Contrastive learning in CV

#untaged

Monday, May 30, 2022 7:29:57 AM UTC

mindmap
  root((Self-Supervised Learning))
    First Phase
      InstDisc
        note: Proposed instance discrimination, using a memory bank for negative samples
      InvaSpread
        note: End-to-end learning without external structures, limited by small batch size
      CPCv1
        note: Introduced infoNCE objective, versatile for images, audio, video, text, and RL
      CMC
        note: Extended two-view tasks to multiple views, laying groundwork for multi-view or multi-modal contrastive learning
    Second Phase
      MoCov1
        note: Extended InstDisc by turning the memory bank into a queue, momentum encoder for pre-training
      SimCLRv1
        note: Similar to InvaSpread but used larger batch size, more data augmentations, projection head, longer training
      CPCv2
        note: Applied new techniques to CPCv1, significantly improved performance
      Infomin
        note: Introduced Infomin principle, balancing mutual information between samples or views
      MoCov2
        note: Applied SimCLRv1 techniques to MoCov1, achieving better results
      SimCLRv2
        note: Enhanced SimCLR for semi-supervised learning
      SwAV
        note: Combined clustering and contrastive learning, introduced multi-crop technique
    Third Phase
      BYOL
        note: Removed negative samples, using simple mse loss for self-supervised learning
      BN Blog
        note: Suggested BYOL works due to batch norm providing implicit negative samples
      BYOLv2
        note: Refuted BN Blog, showing model initialization is more crucial than batch norm statistics
      SimSiam
        note: Simplified approach, introduced stop gradient operation as critical, avoiding model collapse
      Barlow twins
        note: New objective function, comparing similarity between two matrices
    Fourth Phase
      note: Backbone changed from ResNet to Vision Transformers, addressing training stability issues
      MoCov3
        note: Froze patch projection layer
      DINO
        note: Applied centering to teacher network output

InstDisc: Inspired by supervised learning outcomes, it treats each image as a separate class and uses a convolutional neural network (CNN) to encode images into distinctive low-dimensional features. It employs contrastive learning with positive and negative samples, utilizing a memory bank to store negative samples due to their large number.
InvaSpread: Considered a precursor to SimCLR, it uses mini-batch data as negative samples and performs end-to-end learning with an encoder.
Contrastive Predictive Coding (CPC): A versatile structure that can handle audio, images, text, and reinforcement learning scenarios.
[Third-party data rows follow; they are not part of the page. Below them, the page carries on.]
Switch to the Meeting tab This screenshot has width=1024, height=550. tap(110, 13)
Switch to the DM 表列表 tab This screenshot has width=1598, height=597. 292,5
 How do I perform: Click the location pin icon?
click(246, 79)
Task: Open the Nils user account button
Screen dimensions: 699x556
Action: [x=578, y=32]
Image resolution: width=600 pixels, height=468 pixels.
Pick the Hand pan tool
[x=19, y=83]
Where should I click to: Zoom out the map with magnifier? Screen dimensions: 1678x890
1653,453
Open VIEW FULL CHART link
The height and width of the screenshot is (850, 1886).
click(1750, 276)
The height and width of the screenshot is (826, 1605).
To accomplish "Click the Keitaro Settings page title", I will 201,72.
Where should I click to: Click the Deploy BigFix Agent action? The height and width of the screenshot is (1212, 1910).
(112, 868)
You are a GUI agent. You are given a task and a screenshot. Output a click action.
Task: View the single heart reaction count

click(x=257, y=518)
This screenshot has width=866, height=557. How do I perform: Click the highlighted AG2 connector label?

It uses past inputs to predict future feature outputs in a sequence.
Contrastive Multiview Coding (CMC): Aims to learn robust features invariant to different views, such as visual and auditory signals, by maximizing mutual information across different perspectives.
Momentum Contrast (MoCo): Introduces a queue and a momentum encoder to form a large and consistent dictionary for better contrastive learning.
A Simple Framework for Contrastive Learning of Visual Representations (SimCLR): Utilizes a large batch size and data augmentation to generate positive and negative samples for contrastive learning.
Bootstrap Your Own Latent (BYOL): A self-supervised learning approach that does not rely on negative samples, avoiding model collapse through a unique training strategy.
Exploring Simple Siamese Representation Learning (SimSiam): Achieves good results without negative samples, large batch sizes, or momentum encoders.
Vision Transformers: The integration of Vision Transformers with self-supervised learning has led to methods like MoCov 3 and DINO, which explore the properties of Vision Transformers in a self-supervised setting.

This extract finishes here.